Exercise 3 - Advanced Docker and Singularity

The following session assumes that you have Docker running on your computer (we tested with Docker version 18.09.7, build 2d0083d). If you’re running on a Linux host it further assumes that you have it set up in such a way that you don’t have to prepend sudo to the docker command each time. There is a number of ways you can do that, e.g. by creating a docker group and adding your user to it or by running the Docker daemon as a non-root user (find some more info/instructions here). If for some reason you don’t want to or can do any of these things, all of the below should also work if you simply prepend sudo to the docker command.

Disclaimer

Parts of the session below were inspired and indeed reuse examples from a CyVerse workshop documentation (Release 0.2.0; March 05, 2020; online - dowloaded as pdf 03.04.2023).

Build your own image

In the previous sesssion you have been shown how to run existing, pre-build Docker containers. Now it’s time to make your own Docker image running only a particular piece of software of your choosing.

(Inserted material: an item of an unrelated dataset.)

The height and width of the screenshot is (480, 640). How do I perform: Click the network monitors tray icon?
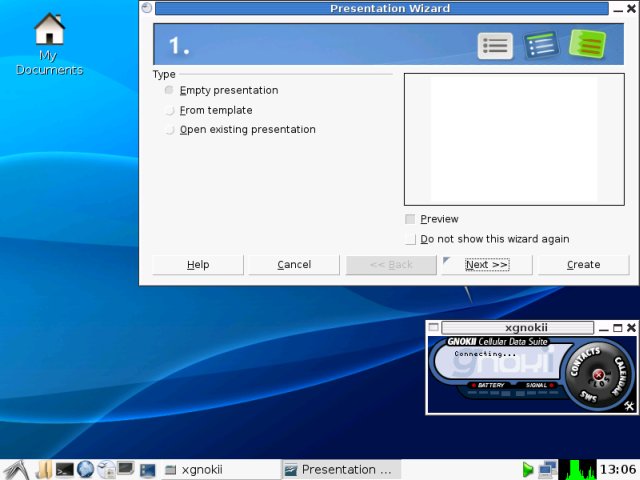[547, 469]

As an example I have chosen BLAST, which is used to find regions of similarity between biological sequences, DNA- and/or Protein. The BLAST algorithm (Basic Local Alignment Search Tool) and its derivatives is among the most used tools in DNA-sequence based research. There is an online version hosted by NCBI, but there are many situations where it’s handy to have it running locally.

Interactive Build

Since you’ve already used it in the previous session we will be starting from a base Ubuntu image. Let’s start a container interactively.

(host)-$ docker run -it -h my_manual_blast --name ${USER}s_manual_blast ubuntu:18.04

Note the additional flags I am using - these are optional:

  • -h - Gives a defined name to the Docker host - just so it looks the same for all of us

  • --name - Name the container

Your prompt should look like this now:

root@my_manual_blast:/#

Now, let’s see if Ubuntu already comes with BLAST pre-installed, specifically a programm called blastn, which is used for comparing DNA sequences.

root@my_manual_blast:/$ blastn

bash: blastn: command not found

No. But Ubuntu has an online registry for software and it happens to contain the standard suite of BLAST programs. To set this up we need to update this system first. Ubuntu has a free-software user interface called apt (Advanced Package Tool) to manage installation and removal of software between your system and the registry.

root@my_manual_blast:/$ apt-get update

Note: If you’re unsure if the program you want to install is in the registry and what the package is called (it’s important to know exactly, because the command line is case sensitive and will not recognize your request if you have misstyped), apt has a function for searching the registry.

(host)-$ apt-cache search blast

This is not a great example, because you get lots of packages back. But somewhere in there you’ll find ncbi-blast+. This is what you want.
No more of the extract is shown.